**Extract to read**:
BEGIN
In March 2017, a 69-year-old Chinese man, who was a non-smoker, presented to our hospital for the evaluation of a pulmonary mass. A computed tomography (CT) scan showed a mass in the right lower lung and mediastinal lymph node enlargement (Figure 1A). A brain-enhanced MRI and abdominal CT were unremarkable. Due to poor lung function, he could not tolerate surgery. He underwent bronchoscopy, and immunohistochemical staining was positive for the expression of TTF-1 and Napsin A and negative for CK5/6 and P40 (Figure 2). Tumor tissue was shown to have wild-type EGFR variants by ARMS (AmoyDx, Xiamen, China) and ALK protein expression was negative based on the Ventana ALK IHC assay (Ventana Medical Systems; Hoffman-La Roche Ltd., Basel, Switzerland). The clinical stage was cT2N2M0 (stage IIIA) according to the seventh edition of TNM staging. He underwent two cycles of chemotherapy (docetaxel, 75 mg/m2 on days 1 and 8; and carboplatin area under curve =5 on day 1 [DP]). The disease progressed after two cycles of DP chemotherapy (Figure 1B), thus the chemotherapy regimen was changed to pemetrexed (500 mg/m2 on day 1), combined with cisplatin (25 mg/m2 on days 1–3) plus bevacizumab (5 mg/kg on day 1). Lung lesion control was stable (Figure 1C); however, after three cycles the patient had bloating and decreased flatus, and an abdominal CT scan showed an intestinal effusion with local intestinal obstruction (Figures 1D and 3A). Because medical treatment was ineffective, he underwent a diagnostic laparoscopy. The pathologic examination suggested an intestinal metastatic adenocarcinoma from a primary lung cancer. Using an real-time PCR (RT-PCR) assay (ACCB Biotech, Beijing, China), we found that the tumor had an ROS1 fusion (Figure 4). The patient started crizotinib therapy in September 2017 and had a good response. The efficacy was considered to be a partial response (PR) according to the Response Evaluation Criteria 1.1 in Solid Tumors (Figure 3B). During crizotinib therapy, he had grade 1 GI reactions. There were no other treatment-related adverse events, including liver dysfunction, rashes, renal function, or cordis damage. The disease progressed after 7 months (Figure 3C), and other treatment was initiated. He is alive at this writing with an overall survival >14 months.
Figure 1 Computed tomography (CT) scans show (A) prior treatment of the lung tumor. (B) Cisplatin+cyclophosphamide regimen after chemotherapy. (C) Pemetrexed combined with cisplatin regimen after chemotherapy. (D) Intestinal obstruction after pemetrexed combined with cisplatin regimen.
END
**Exercise requirements**:
[A] In the case report above, what fusion did the real-time PCR assay detect in the patient's tumor?
[B] Reproduce word for word the part of the case report above that runs from "Figure 1 Computed" up to and including "with cisplatin regimen.".

**Material provided**:
BEGIN
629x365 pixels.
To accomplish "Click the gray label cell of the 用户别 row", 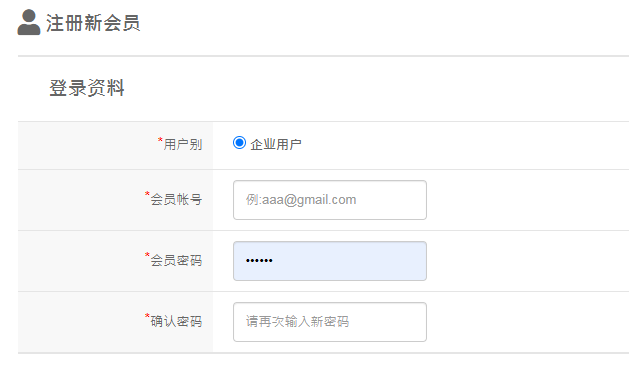I will (x=116, y=145).
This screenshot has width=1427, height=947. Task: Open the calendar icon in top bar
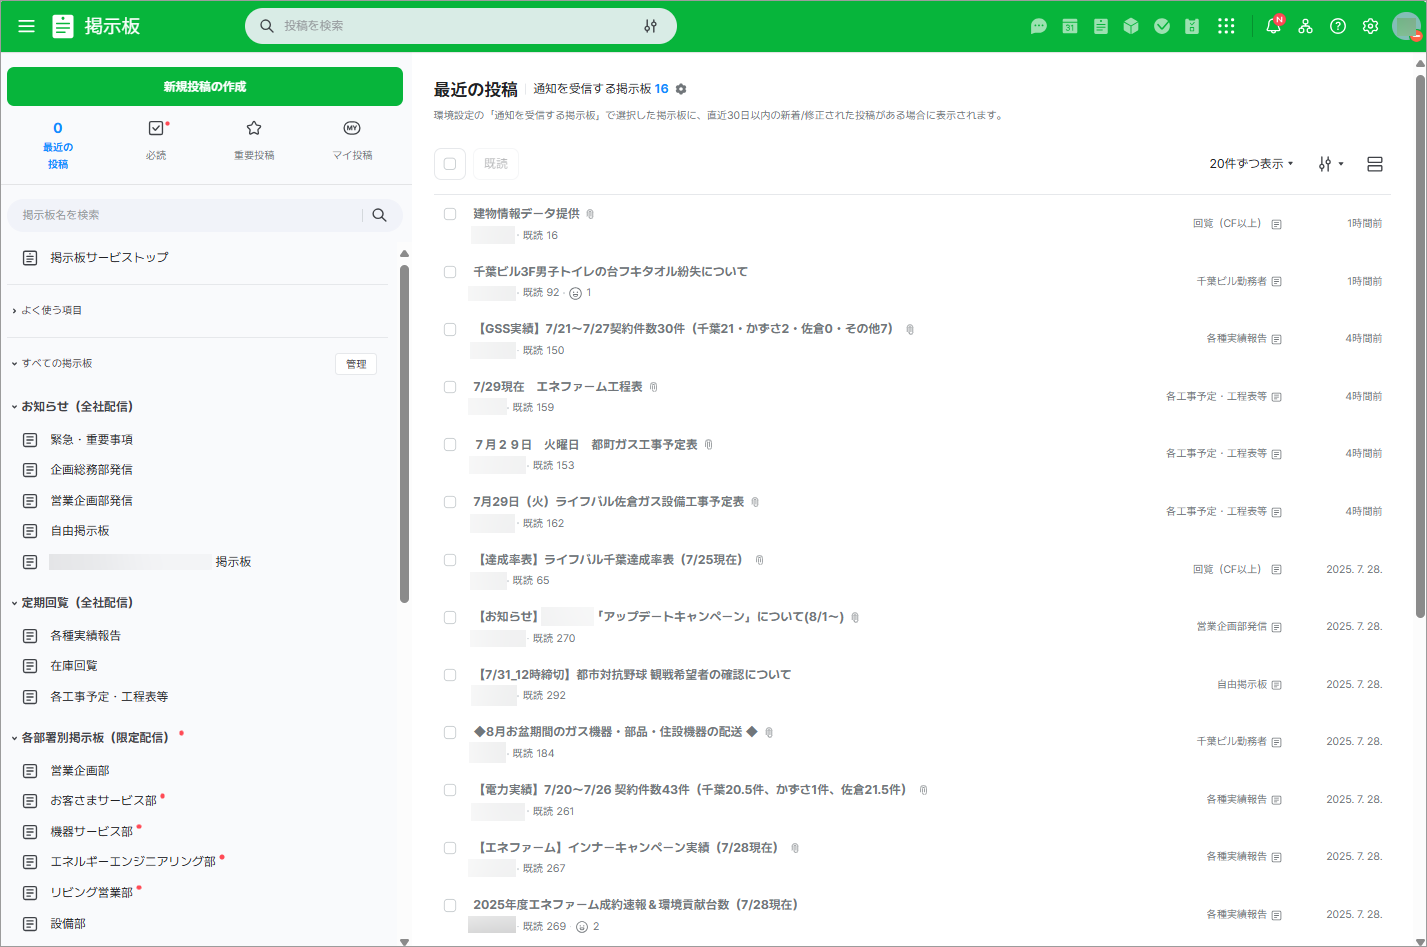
END
**Task responses**:
[A] An ROS1 fusion.

[B]
Figure 1 Computed tomography (CT) scans show (A) prior treatment of the lung tumor. (B) Cisplatin+cyclophosphamide regimen after chemotherapy. (C) Pemetrexed combined with cisplatin regimen after chemotherapy. (D) Intestinal obstruction after pemetrexed combined with cisplatin regimen.